I’m tuning my brain to various cosmic radio stations. With ten thousand antennas pointed every direction, grasping into the current, I latch onto and pull out every random association I can capture. I talk about connections, about colors, shapes, and patterns. I’m fascinated by movement, repetition, and recurrent themes. See how they interconnect? Art, nature, math, science, and music, they are all just one subject taking various forms, each of which I love to discuss.
Since there will be no answer to the question “Why” the sudden surge of discourse, I am left to ponder “For what purpose?” I feel as though I’m cresting the apex of a creative wave or something. I’m assimilating the next big idea, shuffling the scrabble tiles, rearranging the numbers. It’s trickling down to the tips of my fingers; now it’s on the tip of my tongue. The image is coming into focus, its scent riding the air. I’m listening, intuitively, all six senses straining. Where is it? What is it?

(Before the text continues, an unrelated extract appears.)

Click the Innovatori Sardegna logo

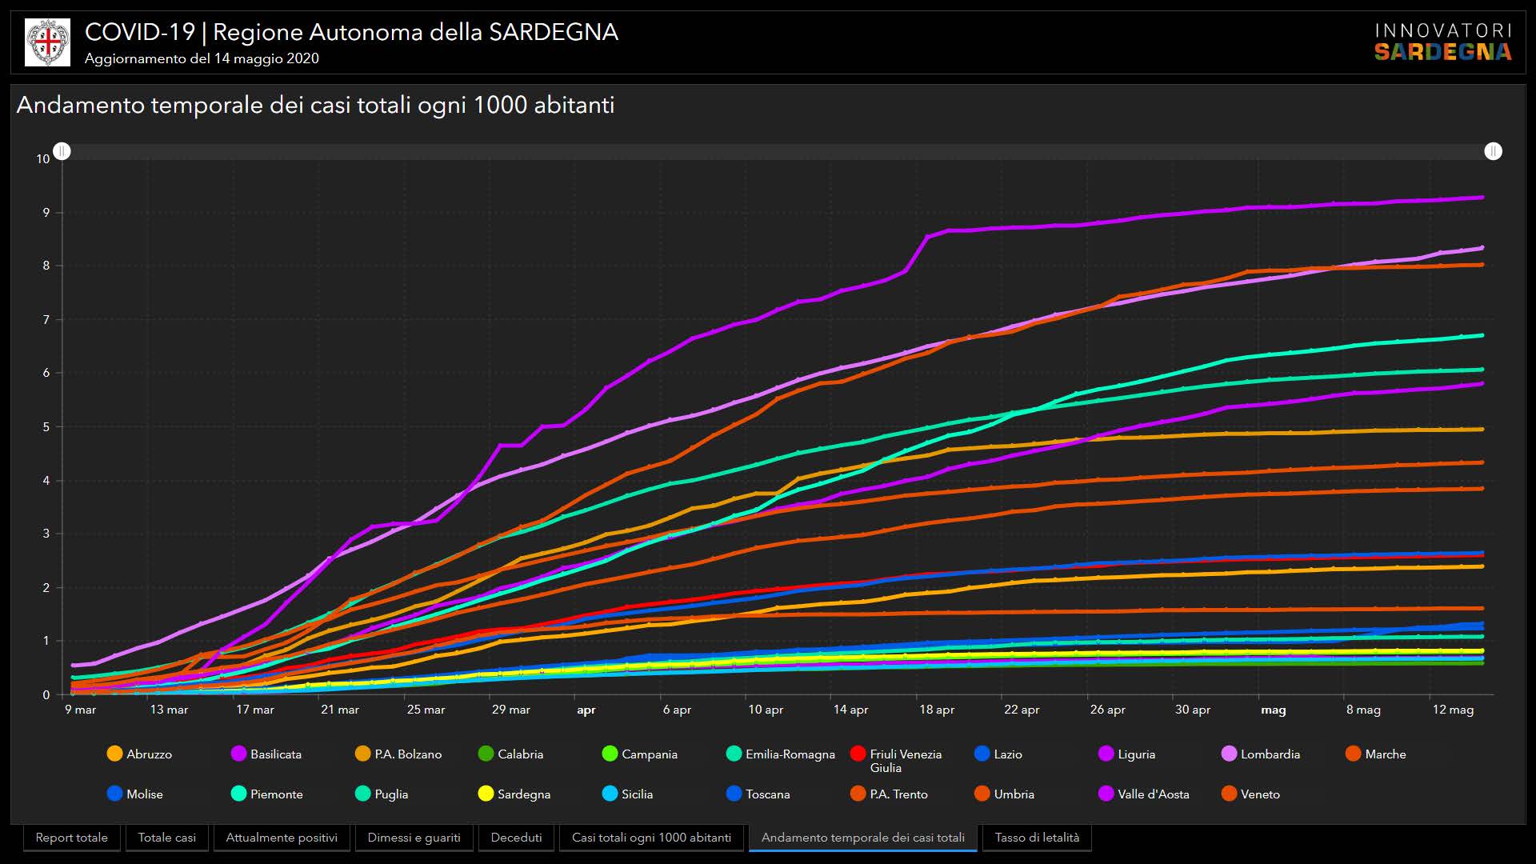click(x=1442, y=42)
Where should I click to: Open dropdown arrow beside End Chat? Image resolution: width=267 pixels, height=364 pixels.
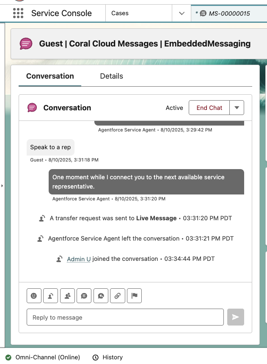pos(237,108)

And all these thoughts keep coming right out of my mouth--every imagery and observation--until I’m physically cupping my hand across my moving lips to silence them. After all, there are appropriate times and places for such mental maelstrom. Orchestra rehearsal is not one of those.
What happened? It seems like somewhere in the course of the past year, it grew up all around me, like a booming suburb. The reality of a dream takes up a lot more space than it does on paper.
Sometimes, I think my dreams are so big they will swallow me whole. Not that this bothers me. I would rather that, than not.